Toutefois, ce droit n’est pas nouveau et l’accord Syntec du 1er avril 2014 avait institué l’obligation pour l’employeur de « s’assurer des dispositions nécessaires afin que le salarié ait la possibilité de se déconnecter des outils de communication à distance mis à sa disposition ». L’émergence de ce nouveau droit s’inscrivait alors dans une volonté des partenaires sociaux de la branche de sécuriser les conventions de forfait en jours invalidées par la Cour de cassation (Cass. Soc., 24 avril 2013, n°11-28.398.). D’autres branches et entreprises l’ont ensuite envisagé sous des formes diverses. D’aucuns considéraient que ces partenaires sociaux avaient fait du zèle en apportant une restriction disproportionnée à l’usage des outils électroniques mis à la disposition des salariés. Pourtant, à la suite de la remise de deux rapports commandités par le Gouvernement, la loi « Travail » a consacré ce droit et l’a généralisé à tous les salariés.

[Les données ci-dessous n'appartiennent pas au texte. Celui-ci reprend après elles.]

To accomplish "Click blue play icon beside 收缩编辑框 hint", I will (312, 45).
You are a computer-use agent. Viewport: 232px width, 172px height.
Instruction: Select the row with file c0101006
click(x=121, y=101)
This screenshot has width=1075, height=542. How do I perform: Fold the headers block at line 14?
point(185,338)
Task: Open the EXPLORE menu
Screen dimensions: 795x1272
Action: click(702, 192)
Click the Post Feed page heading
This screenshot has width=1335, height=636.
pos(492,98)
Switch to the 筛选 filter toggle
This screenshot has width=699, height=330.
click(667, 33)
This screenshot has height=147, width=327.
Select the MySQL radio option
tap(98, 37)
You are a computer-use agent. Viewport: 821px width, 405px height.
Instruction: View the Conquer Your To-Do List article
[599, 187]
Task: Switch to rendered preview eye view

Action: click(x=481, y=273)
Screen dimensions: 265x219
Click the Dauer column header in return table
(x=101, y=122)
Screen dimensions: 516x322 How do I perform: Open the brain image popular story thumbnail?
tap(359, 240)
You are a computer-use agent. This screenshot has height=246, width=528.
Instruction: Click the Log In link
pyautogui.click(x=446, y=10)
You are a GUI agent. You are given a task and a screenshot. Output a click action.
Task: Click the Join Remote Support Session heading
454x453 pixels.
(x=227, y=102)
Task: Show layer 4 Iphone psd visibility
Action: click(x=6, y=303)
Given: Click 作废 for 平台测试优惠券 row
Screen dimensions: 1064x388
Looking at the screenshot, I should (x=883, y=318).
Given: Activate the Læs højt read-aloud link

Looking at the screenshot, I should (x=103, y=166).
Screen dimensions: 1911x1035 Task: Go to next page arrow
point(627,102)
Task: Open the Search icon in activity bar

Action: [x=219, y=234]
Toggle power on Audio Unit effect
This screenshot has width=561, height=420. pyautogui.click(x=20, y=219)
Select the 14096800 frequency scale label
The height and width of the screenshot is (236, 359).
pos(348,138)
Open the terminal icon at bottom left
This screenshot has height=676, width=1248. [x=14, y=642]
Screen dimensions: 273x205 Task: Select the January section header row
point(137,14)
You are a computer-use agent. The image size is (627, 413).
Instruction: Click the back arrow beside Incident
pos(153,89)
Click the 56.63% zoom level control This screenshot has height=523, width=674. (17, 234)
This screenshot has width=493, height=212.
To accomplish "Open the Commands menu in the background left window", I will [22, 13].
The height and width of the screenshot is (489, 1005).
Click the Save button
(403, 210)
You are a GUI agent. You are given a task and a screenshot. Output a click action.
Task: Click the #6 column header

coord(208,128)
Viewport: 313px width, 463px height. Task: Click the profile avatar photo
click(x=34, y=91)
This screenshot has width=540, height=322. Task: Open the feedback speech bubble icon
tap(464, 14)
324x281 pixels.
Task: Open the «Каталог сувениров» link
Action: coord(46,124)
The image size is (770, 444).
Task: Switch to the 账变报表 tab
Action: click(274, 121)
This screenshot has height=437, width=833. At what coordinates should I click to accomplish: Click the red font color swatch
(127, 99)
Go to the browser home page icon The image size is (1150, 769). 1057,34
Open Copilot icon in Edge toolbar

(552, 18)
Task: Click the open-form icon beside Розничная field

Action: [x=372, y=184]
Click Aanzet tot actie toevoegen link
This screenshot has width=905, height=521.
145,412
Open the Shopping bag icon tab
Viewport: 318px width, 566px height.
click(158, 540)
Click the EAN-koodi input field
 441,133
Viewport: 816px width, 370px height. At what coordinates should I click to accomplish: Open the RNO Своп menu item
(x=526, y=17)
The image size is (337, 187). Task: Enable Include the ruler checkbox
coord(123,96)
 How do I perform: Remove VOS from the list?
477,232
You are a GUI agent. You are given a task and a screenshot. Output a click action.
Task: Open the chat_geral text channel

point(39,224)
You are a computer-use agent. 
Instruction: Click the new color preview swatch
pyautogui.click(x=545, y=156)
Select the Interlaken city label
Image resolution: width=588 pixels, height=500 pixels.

Les deux versants du nouveau droit : NAO et forfait jours
Le droit à la déconnexion se scinde en deux nouvelles obligations à la charge de l’employeur. Le premier versant s’inscrit dans le cadre de la négociation annuelle sur l’égalité professionnelle entre les femmes et les hommes et la qualité de vie au travail et concerne tous les salariés (hormis les cadres dirigeants).
Depuis le 1er janvier 2017 les partenaires sociaux doivent ainsi envisager « les modalités du plein exercice par le salarié de son droit à la déconnexion et la mise en place par l’entreprise de dispositifs de régulation de l’utilisation des outils numériques, en vue d’assurer le respect des temps de repos et de congé ainsi que de la vie personnelle et familiale . » (Article L.2242-8, 7° du Code du travail). Seules sont concernées les entreprise assujetties à la négociation annuelle obligatoire (NAO), c’est-à-dire celles dont l’effectif est au moins égal à cinquante salariés et au sein desquelles au moins un délégué syndical a été désigné par un syndicat représentatif. Si la négociation aboutit, un accord collectif est conclu selon les nouvelles règles de validité « majoritaire » (Règles applicables à compter du 1er janvier 2017 pour les accords portant sur la durée du travail).
Pour les entreprises au sein desquelles la négociation n’aura pas abouti, ou non assujetties à la NAO, une « Charte » doit être rédigée après avis du comité d’entreprise ou, à défaut, des délégués du personnel. Bien entendu, l’avis des représentants du personnel n’est que consultatif. La nature juridique de ce document n’est pas définie. Toutefois, si la Charte édicte des obligations assorties de sanctions elle constituera une adjonction au règlement intérieur devant respecter sa procédure d’élaboration. Le projet doit être soumis au CE et au CSHCT, puis transmis à l’inspecteur du travail et déposé au greffe du Conseil de prud’hommes.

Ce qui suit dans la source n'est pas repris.